- [TRY IT]: Reproduce the records that follow exactly as they appear.

(Saved data entries)
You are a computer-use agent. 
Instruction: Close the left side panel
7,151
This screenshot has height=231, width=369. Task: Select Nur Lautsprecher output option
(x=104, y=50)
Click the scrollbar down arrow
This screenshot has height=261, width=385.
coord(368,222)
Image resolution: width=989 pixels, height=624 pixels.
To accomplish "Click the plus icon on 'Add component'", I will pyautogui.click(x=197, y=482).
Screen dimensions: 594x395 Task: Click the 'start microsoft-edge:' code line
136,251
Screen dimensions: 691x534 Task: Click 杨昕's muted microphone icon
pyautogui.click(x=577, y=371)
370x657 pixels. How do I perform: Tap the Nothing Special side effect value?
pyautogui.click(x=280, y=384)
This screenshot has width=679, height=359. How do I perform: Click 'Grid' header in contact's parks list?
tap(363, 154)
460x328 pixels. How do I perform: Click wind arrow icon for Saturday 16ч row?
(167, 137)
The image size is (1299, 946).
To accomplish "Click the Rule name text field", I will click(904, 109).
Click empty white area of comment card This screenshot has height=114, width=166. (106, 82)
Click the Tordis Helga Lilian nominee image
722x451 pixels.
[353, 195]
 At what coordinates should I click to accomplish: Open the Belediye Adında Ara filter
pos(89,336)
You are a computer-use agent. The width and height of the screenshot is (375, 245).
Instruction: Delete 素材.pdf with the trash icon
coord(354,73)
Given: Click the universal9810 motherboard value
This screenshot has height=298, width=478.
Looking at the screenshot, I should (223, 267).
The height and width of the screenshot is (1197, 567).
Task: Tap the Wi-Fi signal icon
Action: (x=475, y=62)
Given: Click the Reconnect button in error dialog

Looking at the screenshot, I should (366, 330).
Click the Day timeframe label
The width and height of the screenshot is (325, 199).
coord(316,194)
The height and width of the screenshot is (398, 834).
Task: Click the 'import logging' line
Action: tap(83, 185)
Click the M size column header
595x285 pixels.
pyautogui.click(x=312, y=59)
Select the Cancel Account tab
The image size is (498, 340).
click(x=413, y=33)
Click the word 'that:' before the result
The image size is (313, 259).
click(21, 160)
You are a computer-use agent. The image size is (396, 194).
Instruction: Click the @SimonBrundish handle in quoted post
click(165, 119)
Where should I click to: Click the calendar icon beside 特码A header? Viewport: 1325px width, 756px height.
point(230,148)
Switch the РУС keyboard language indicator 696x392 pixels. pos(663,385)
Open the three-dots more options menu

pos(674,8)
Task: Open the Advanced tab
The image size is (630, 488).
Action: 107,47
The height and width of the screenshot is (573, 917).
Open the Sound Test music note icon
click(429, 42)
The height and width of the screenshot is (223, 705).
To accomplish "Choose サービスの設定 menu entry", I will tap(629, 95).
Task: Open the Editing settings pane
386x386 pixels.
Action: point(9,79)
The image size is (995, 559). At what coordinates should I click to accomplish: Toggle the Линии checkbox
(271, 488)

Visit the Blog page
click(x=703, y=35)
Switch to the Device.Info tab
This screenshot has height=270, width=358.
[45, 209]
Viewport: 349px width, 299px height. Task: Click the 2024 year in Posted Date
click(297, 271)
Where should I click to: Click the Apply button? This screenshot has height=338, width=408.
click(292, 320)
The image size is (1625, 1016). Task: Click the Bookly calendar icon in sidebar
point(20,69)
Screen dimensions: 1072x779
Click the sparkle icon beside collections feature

- [SOLUTION TO THE EXERCISE]:
You are a computer-use agent. 
Instruction: Close the left side panel
7,151
This screenshot has height=231, width=369. Task: Select Nur Lautsprecher output option
(x=104, y=50)
Click the scrollbar down arrow
This screenshot has height=261, width=385.
coord(368,222)
Image resolution: width=989 pixels, height=624 pixels.
To accomplish "Click the plus icon on 'Add component'", I will pyautogui.click(x=197, y=482).
Screen dimensions: 594x395 Task: Click the 'start microsoft-edge:' code line
136,251
Screen dimensions: 691x534 Task: Click 杨昕's muted microphone icon
pyautogui.click(x=577, y=371)
370x657 pixels. How do I perform: Tap the Nothing Special side effect value?
pyautogui.click(x=280, y=384)
This screenshot has width=679, height=359. How do I perform: Click 'Grid' header in contact's parks list?
tap(363, 154)
460x328 pixels. How do I perform: Click wind arrow icon for Saturday 16ч row?
(167, 137)
The image size is (1299, 946).
To accomplish "Click the Rule name text field", I will click(904, 109).
Click empty white area of comment card This screenshot has height=114, width=166. (106, 82)
Click the Tordis Helga Lilian nominee image
722x451 pixels.
[353, 195]
 At what coordinates should I click to accomplish: Open the Belediye Adında Ara filter
pos(89,336)
You are a computer-use agent. The width and height of the screenshot is (375, 245).
Instruction: Delete 素材.pdf with the trash icon
coord(354,73)
Given: Click the universal9810 motherboard value
This screenshot has height=298, width=478.
Looking at the screenshot, I should (223, 267).
The height and width of the screenshot is (1197, 567).
Task: Tap the Wi-Fi signal icon
Action: (x=475, y=62)
Given: Click the Reconnect button in error dialog

Looking at the screenshot, I should (366, 330).
Click the Day timeframe label
The width and height of the screenshot is (325, 199).
coord(316,194)
The height and width of the screenshot is (398, 834).
Task: Click the 'import logging' line
Action: tap(83, 185)
Click the M size column header
595x285 pixels.
pyautogui.click(x=312, y=59)
Select the Cancel Account tab
The image size is (498, 340).
click(x=413, y=33)
Click the word 'that:' before the result
The image size is (313, 259).
click(21, 160)
You are a computer-use agent. The image size is (396, 194).
Instruction: Click the @SimonBrundish handle in quoted post
click(165, 119)
Where should I click to: Click the calendar icon beside 特码A header? Viewport: 1325px width, 756px height.
point(230,148)
Switch the РУС keyboard language indicator 696x392 pixels. pos(663,385)
Open the three-dots more options menu

pos(674,8)
Task: Open the Advanced tab
The image size is (630, 488).
Action: 107,47
The height and width of the screenshot is (573, 917).
Open the Sound Test music note icon
click(429, 42)
The height and width of the screenshot is (223, 705).
To accomplish "Choose サービスの設定 menu entry", I will tap(629, 95).
Task: Open the Editing settings pane
386x386 pixels.
Action: point(9,79)
The image size is (995, 559). At what coordinates should I click to accomplish: Toggle the Линии checkbox
(271, 488)

Visit the Blog page
click(x=703, y=35)
Switch to the Device.Info tab
This screenshot has height=270, width=358.
[45, 209]
Viewport: 349px width, 299px height. Task: Click the 2024 year in Posted Date
click(297, 271)
Where should I click to: Click the Apply button? This screenshot has height=338, width=408.
click(292, 320)
The image size is (1625, 1016). Task: Click the Bookly calendar icon in sidebar
point(20,69)
Screen dimensions: 1072x779
Click the sparkle icon beside collections feature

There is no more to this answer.